# How in the world??



## Kendall (Dec 30, 2014)

...do you teach a puppy to walk on a leash when all he wants to do it bite it. Jasper is 8 weeks so maybe it's too early? He just constantly nips at it and tries to eat it!


----------



## twyla (Apr 28, 2010)

Have you tried just letting the leash drag around behind him first just to get him used to it? Then when he's used to it then work from there


----------



## Kendall (Dec 30, 2014)

If I do that he will just lie down and chew on it. Would this be ok? If do I will try that!


----------



## twyla (Apr 28, 2010)

try to him engage in play so that the leash is just there


----------



## twyla (Apr 28, 2010)

http://www.poodleforum.com/23-general-training-obedience/137842-how-train-your-new-puppy.html


read this thread it might help


----------



## fjm (Jun 4, 2010)

I would start without the leash. Pups that age want to follow you, so With Me! and Follow the Leader are fun games, with lots of praise and tickles and treats for running beside you. Once he has begun to get the idea in a week or two you can introduce the leash - by then he will know that the game is to stay close to you. At first every step on a loose leash gets praised and rewarded. Keep sessions very short - a minute or two is enough for such a young puppy. And I don't think I would do anything that encourages him to chew his leash - that could prove a difficult habit to break!


----------



## Naira (Jan 9, 2015)

It will come. For the first week I had Naira (and actually even now), I had her follow me around off leash outside. Now, I don't suggest this if your dog has trouble focusing outside. Definitely start in an area where your dog can succeed, make following you a fun thing, and give him treats when he's doing the behavior you want.

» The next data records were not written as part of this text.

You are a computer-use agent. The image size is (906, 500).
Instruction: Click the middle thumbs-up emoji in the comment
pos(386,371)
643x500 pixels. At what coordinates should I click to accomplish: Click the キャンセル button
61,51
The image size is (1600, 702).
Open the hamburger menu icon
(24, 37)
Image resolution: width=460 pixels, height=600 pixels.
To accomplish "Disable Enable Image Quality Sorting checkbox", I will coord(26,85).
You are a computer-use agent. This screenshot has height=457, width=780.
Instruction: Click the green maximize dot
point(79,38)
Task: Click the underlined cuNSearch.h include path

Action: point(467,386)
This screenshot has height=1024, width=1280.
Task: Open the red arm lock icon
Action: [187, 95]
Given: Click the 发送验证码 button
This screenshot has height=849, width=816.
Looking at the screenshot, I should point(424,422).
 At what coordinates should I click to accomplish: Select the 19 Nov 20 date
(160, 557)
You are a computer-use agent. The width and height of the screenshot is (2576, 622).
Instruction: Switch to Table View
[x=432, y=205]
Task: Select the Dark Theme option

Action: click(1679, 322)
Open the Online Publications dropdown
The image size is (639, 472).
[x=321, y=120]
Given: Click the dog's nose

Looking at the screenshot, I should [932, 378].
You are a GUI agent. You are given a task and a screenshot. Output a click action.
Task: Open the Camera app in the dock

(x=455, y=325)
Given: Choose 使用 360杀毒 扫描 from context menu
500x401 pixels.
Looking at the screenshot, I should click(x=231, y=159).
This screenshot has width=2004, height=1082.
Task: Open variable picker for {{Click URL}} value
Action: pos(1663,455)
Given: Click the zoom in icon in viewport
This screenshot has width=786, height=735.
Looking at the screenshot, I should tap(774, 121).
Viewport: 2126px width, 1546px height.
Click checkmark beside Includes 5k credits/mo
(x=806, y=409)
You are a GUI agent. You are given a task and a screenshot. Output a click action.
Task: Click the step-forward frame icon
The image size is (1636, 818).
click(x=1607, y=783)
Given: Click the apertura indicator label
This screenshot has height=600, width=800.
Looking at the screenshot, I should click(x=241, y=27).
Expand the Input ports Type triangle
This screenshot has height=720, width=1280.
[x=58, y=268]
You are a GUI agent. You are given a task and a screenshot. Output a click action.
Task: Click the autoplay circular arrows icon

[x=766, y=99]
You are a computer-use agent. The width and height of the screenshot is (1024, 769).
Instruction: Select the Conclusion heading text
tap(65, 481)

Then I would add the leash in. It may be frustrating. Naira has a habit of randomly stopping while she's following me off leash, waiting until I am almost out of sight and sprinting full speed ahead to me (I think she finds it amusing -_- ). So when I initially added the leash she would randomly stop, or try to pull away from it. *Make sure in the beginning that you have no tension on the leash at all*. 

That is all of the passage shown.